I read x86 has a stronger memory model, and that if a cache invalidation is delayed x86 can revert started operations. But I am now interested only on what I should assume as a C++ programmer, independently of the platform.
[T1: thread1 T2: thread2 V1: shared atomic variable]
I understand that std::atomic guarantees that,
(1) No data races occur on a variable (thanks to exclusive access to the cache line).
(2) Depending which memory_order we use, it guarantees (with barriers) that sequential consistency happens (before a barrier, after a barrier or both).
(3) After an atomic write(V1) on T1, an atomic RMW(V1) on T2 will be coherent (its cache line will have been updated with the written value on T1).
But as cache coherency primer mention,
The implication of all these things is that, by default, loads can fetch stale data (if a corresponding invalidation request was sitting in the invalidation queue)
So, is the following correct?
(4) std::atomic does NOT guarantee that T2 won't read a 'stale' value on an atomic read(V) after an atomic write(V) on T1.
Questions if (4) is right: if the atomic write on T1 invalidates the cache line no matter the delay, why is T2 waiting for the invalidation to be effective when does an atomic RMW operation but not on an atomic read?
Questions if (4) is wrong: when can a thread read a 'stale' value and "it's visible" in the execution, then?
I appreciate your answers a lot
Update 1
So it seems I was wrong on (3) then. Imagine the following interleave, for an initial V1=0:
T1: W(1)
T2: R(0) M(++) W(1)
Even though T2's RMW is guaranteed to happen entirely after W(1) in this case, it can still read a 'stale' value (I was wrong). According to this, atomic doesn't guarantee full cache coherency, only sequential consistency.
Update 2
(5) Now imagine this example (x = y = 0 and are atomic):
T1: x = 1;
T2: y = 1;
T3: if (x==1 && y==0) print("msg");
according to what we've talked, seeing the "msg" displayed on screen wouldn't give us information beyond that T2 was executed after T1. So either of the following executions might have happened:
T1 < T3 < T2
T1 < T2 < T3 (where T3 sees x = 1 but not y = 1 yet)
is that right?
(6) If a thread can always read 'stale' values, what would happen if we took the typical "publish" scenario but instead of signaling that some data is ready, we do just the opposite (delete the data)?
T1: delete gameObjectPtr; is_enabled.store(false, std::memory_order_release);
T2: while (is_enabled.load(std::memory_order_acquire)) gameObjectPtr->doSomething();
where T2 would still be using a deleted ptr until sees that is_enabled is false.

- _PROBLEM REQUIREMENTS_:
Please write out the part of the post on C++ atomics that opens with the words containing "is that right?" and closes with "(delete the data)?". The rows have no role here.

- _LISTED RECORDS_:

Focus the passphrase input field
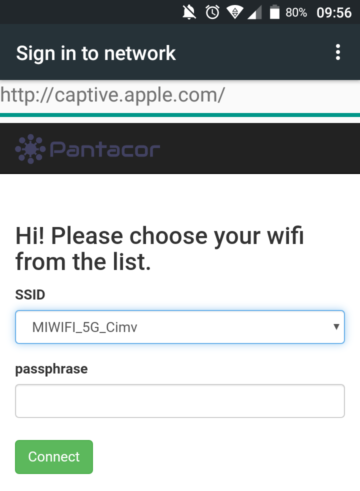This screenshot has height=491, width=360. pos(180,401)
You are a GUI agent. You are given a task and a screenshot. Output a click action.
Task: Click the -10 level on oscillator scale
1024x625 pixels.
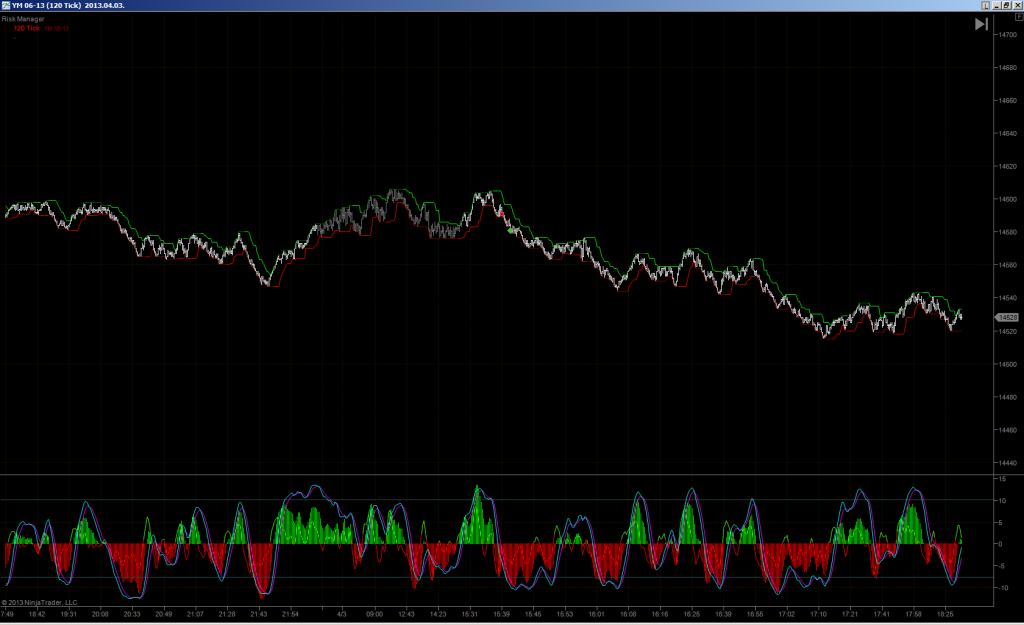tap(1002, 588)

- _ANSWER FOR THE TASK_:
is that right?
(6) If a thread can always read 'stale' values, what would happen if we took the typical "publish" scenario but instead of signaling that some data is ready, we do just the opposite (delete the data)?